Problem to work on:
Copy the lines of the data below verbatim, starting with the line that contains "Image resolution: width=1827" and ending after the line that contains "Action: point(301,24)".
"""
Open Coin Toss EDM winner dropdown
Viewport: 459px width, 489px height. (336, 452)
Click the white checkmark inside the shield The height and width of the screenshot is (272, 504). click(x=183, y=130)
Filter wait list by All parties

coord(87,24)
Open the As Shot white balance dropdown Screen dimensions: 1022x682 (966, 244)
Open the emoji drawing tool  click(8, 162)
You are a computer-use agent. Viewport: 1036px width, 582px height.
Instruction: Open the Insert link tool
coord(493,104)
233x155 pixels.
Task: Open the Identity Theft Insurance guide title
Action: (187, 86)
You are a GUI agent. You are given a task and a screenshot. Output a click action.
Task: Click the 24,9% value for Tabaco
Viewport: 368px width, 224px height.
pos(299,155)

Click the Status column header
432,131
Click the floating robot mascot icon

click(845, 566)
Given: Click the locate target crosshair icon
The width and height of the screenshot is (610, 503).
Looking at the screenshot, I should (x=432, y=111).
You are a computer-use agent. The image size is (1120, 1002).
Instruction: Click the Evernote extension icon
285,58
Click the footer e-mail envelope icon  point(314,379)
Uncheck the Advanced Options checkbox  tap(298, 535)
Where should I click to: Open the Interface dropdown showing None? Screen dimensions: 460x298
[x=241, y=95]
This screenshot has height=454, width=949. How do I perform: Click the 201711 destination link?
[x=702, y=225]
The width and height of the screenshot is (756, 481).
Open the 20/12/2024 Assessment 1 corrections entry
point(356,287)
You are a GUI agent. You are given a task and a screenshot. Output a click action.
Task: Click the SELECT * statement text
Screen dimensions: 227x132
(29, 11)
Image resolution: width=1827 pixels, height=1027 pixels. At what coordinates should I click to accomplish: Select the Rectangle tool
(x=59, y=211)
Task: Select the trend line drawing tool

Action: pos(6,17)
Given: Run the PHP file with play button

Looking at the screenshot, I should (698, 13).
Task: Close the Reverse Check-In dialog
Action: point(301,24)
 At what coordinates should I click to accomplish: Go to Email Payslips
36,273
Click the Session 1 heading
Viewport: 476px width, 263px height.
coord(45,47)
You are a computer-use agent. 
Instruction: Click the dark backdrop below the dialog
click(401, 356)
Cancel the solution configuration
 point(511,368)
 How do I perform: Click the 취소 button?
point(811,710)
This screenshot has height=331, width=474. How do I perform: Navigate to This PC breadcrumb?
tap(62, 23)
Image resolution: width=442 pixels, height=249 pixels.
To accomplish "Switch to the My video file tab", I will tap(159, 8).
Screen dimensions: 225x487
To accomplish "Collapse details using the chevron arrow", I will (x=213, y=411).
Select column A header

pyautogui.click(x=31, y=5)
"""
The reply:
Image resolution: width=1827 pixels, height=1027 pixels. At what coordinates should I click to accomplish: Select the Rectangle tool
(x=59, y=211)
Task: Select the trend line drawing tool

Action: pos(6,17)
Given: Run the PHP file with play button

Looking at the screenshot, I should (698, 13).
Task: Close the Reverse Check-In dialog
Action: point(301,24)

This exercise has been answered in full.